Farey sequence

The Brute force is inefficient because the iterations are not in ascending order of \( \frac{n}{d} \). On way to optimize the solution would be to increase \( n \) until \( \frac{n}{d} > \frac{3}{7} \) and then decrease \( d \) until \( \frac{n}{d} < \frac{3}{7} \), stopping just before either condition is met. However, a much better solution involves using Farey sequences.

A Farey sequence is a list of all sorted reduced proper fractions between 0 and 1.

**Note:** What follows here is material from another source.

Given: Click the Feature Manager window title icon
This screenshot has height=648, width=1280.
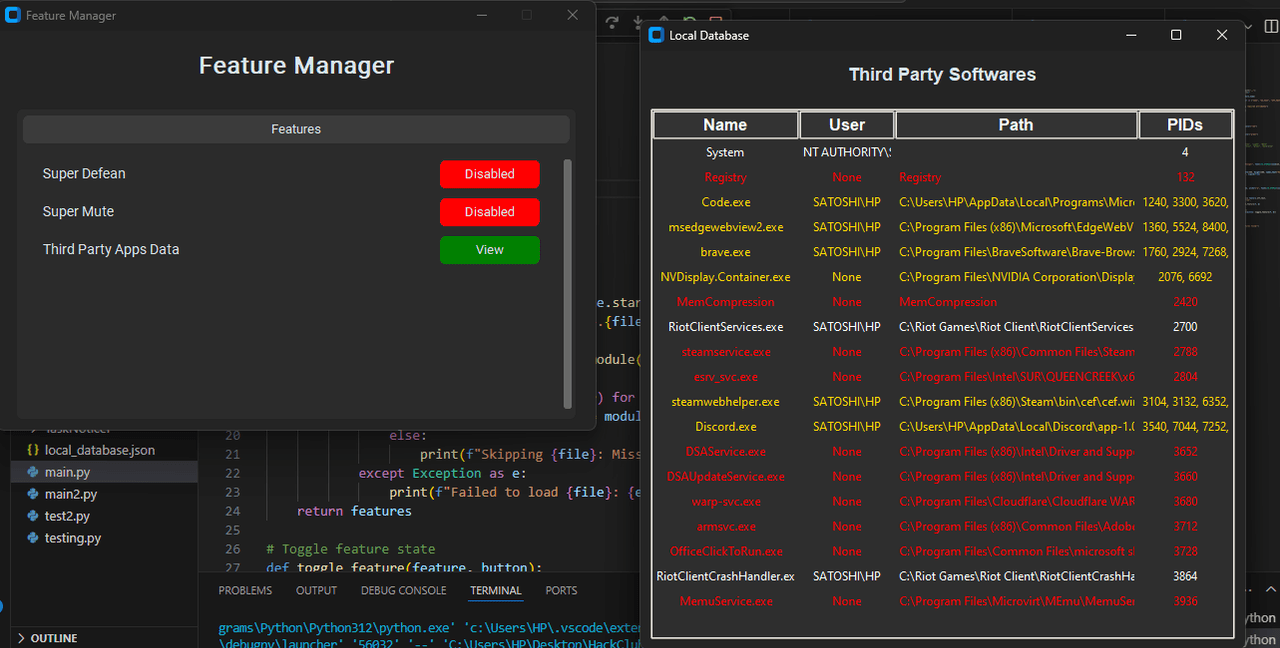Looking at the screenshot, I should [13, 16].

The Farey sequence is constructed by starting with the two fractions \( \frac{0}{1} \) and \( \frac{1}{1} \) and then inserting the mediant of every adjacent pair of fractions. Each new fraction \( \frac{a + c}{b + d} \) is inserted between \( \frac{a}{b} \) and \( \frac{c}{d} \).

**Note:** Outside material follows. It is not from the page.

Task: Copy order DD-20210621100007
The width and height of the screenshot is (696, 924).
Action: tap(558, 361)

In this problem, we know that \( \frac{2}{5} < \frac{3}{7} \). Therefore, the solution can be obtained by finding the largest fraction in the Farey sequence with a denominator less than or equal to 1,000,000.

From solution2.py:

def ordered_fractions(limit=1000000):
    a, b = 2, 5
    c, d = 3, 7

    while b + d <= limit:
        a, b = a + c, b + d

    return a

We can further optimize this solution by noting that \( b \) is always updated by adding \( d \) until \( b + d > 1000000 \). This operation is performed \( k = \lfloor \frac{1000000 - b}{d} \rfloor \) times, so the denominator of the largest fraction is \( b + kd \) and the numerator is \( a + kc \). For this problem, the largest numerator is \( 2 + 3\lfloor \frac{1000000 - 5}{7} \rfloor = 428570 \).